If you have some uncontrollable desire to read about Peano's axioms, there is a good description here at Wikipedia.
9 comments:
"how do you conceptualize a negative number?"
"I owe you $10".
Harvey - Do you need my address to mail the $10?
Nell - I suspect that most people see negative numbers in the way you do and it's a good way of visualizing negatives.
Mathematically, they're simply integers less than zero, an extension to the set of natural numbers in order to allow equations like x - y = z to have meaningful solutions for all values of x and y.
(Wikipedia http://en.wikipedia.org/wiki/Negative_and_non-negative_numbers)
I guess those darn mathematicians just had to try and make it more difficult for students to understand the concept. *bg*
Oddly enough I have always visualized it on a ruler or number line if you prefer with 0 in the middle and the positives on the right and negatives on the left. But really I don't actually "think" too much about them - so far as I'm concerned... they just "are". You do a mathmatical formula and end up in the negative numbers... do a different one and end up positive. (You know this is much harder to explain than it is to simply accept *grin*)
Teresa - I have the number line mental model.

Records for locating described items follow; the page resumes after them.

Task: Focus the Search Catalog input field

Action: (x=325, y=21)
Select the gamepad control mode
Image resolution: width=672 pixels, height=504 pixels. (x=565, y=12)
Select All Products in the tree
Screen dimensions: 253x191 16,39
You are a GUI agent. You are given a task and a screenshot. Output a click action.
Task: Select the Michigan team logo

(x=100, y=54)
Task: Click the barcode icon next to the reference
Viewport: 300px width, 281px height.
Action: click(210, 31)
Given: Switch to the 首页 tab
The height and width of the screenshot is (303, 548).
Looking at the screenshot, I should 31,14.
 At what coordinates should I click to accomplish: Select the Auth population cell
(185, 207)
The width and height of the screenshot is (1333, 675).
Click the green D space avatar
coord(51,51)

I wonder if this is a result of studying math? Might make an interesting research question. hmmmmm......
Future Master's Thesis?... Doctoral Dissertation? LOL!

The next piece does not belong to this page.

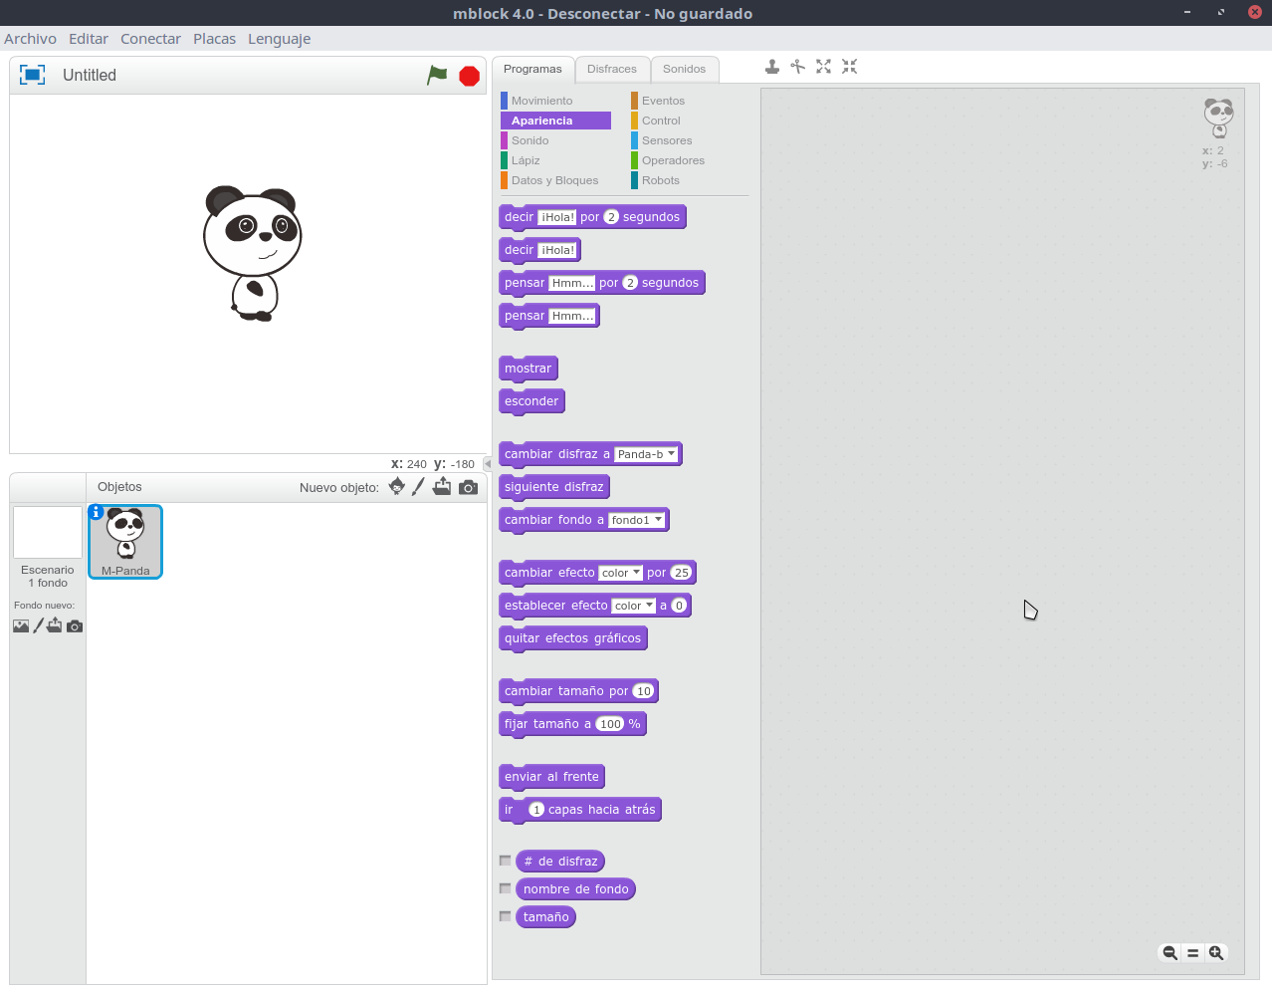
Task: Toggle fullscreen stage mode icon
Action: click(33, 76)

Why does everyone suggest master's thesis or doctoral dissertation everytime I ask a question? Sheesh
I'm more like Teresa, I see charts and graphs in my head with negatives and postives. I think this has something to do with classes I took in college(That you continue to give me flashbacks to, and not the good kind!).
As for the thesis, I think it's just due to the nature of the question. Most people I've met don't think in math.
I tend to visualize negative numbers along a numberline, too. Mostly because that's how they were first presented to me in school.